DT Warren Sapp leads a pass rush that could be dangerous for Falcon QB Chris Chandler
After a packed media session during lunch on Wednesday and a circus-atmosphere practice later that afternoon, the Tampa Bay Buccaneers' Thursday media session was calm and low-key by contrast. Only a handful of writers were in attendance and many of the Bucs' players were elsewhere watching film, undergoing treatment or getting in a few games of dominoes in the player's lounge.
There was, however, Warren Sapp, and where Sapp is on Thursday, so is the media. A vocal leader and a student of the game, Sapp generally has very keen insights into the upcoming contest, so he is a favorite source of information for writers and television reporters.
Buccaneers.com is no different. With a trip to Atlanta just a few days away and the Bucs' dominant pass rush a focal point against a Falcons team that has surrendered 32 sacks already, Sapp is deservedly the center of attention. The Bucs' leader with 10.5 sacks, already just 2.5 off the team record, Sapp offered his thoughts on the following topics:
What happened to the corner blitz, which was so successful in the first few games of 2000?
"Early in the season, we did a good job," said Sapp. "We caught some people in a protection where we knew where the center was going. Ronde took advantage of that early in the season and we've been able to bring it back now and then."
We saw blitzes of almost every variety against Minnesota, but only two sacks (one by Sapp).
"We kept missing him," said Sapp with a laugh. "It's tough to tackle a water buffalo."
Is the defensive line focused on trying to break the NFL team sack record of 72?
"I don't even know what it is," said the second-leading sack man in Buc history. "We're just going to go out each week and do what we can do. Sometimes they're there for the taking, and sometimes there not."
What do you mean by that?
"I just think back to the Jets game and the Indianapolis game (in 1997)," he explained. "Whenever you think you have an opponent that you can rush against well, you get in the game and you get into a dogfight. Then there's a week when you rush like crazy and you're all over the quarterback and you just don't get there. Sometimes it just works like that. Other weeks, you think it's going to be a dogfight to get him, and you get nine. It's funny like that sometimes."
Will the Bucs be able to inflate their sack total significantly against Atlanta, which ranks 28th in the league in protecting its quarterback?
"We're just going to go out and shut down the running game – that's going to be our first focus," said Sapp. "If we get that running game under control, we're going to see what happens.

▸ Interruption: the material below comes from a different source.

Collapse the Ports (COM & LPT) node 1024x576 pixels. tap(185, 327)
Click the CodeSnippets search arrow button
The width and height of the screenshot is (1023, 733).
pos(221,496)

We feel real good about going up there on turf with a fast line and a good offense that's rolling right now. Hopefully, we can get some points, get a lead and see if they want to drop back and throw it.
That's always been our focus. The easiest thing to do in this league is to turn around and hand it to your running back. If you can get that thing going…if you get 100 yards in this league, you're going to win nine times out of 10. That's got to be our first focus, to shut down Jamal Anderson. If we get him under control, we feel pretty good. If it's going to be a throw-and-catch game, and we're doing the rushing, we feel pretty good.
Speaking of which, how does Jamal Anderson look on film in his comeback from last year's knee injury?
"He's running the ball good," said Sapp appreciatively. "And they feel like he's running it good so there giving him the ball more and more and more. Whenever you feed a running back, they get confidence every time they touch the ball, thinking, 'This could be the play that I break one.' So that's got to be our focus, and it is."
What if the Bucs' can't stop Anderson?
"If we play like we played against them a year ago, they'll beat us badly with Jamal Anderson running the ball," said Sapp. "They were running the ball pretty effectively in our own house (without Anderson). We had to fight and fight, and Martin (Gramatica) had to bail us out at the end. We play some crazy football sometimes.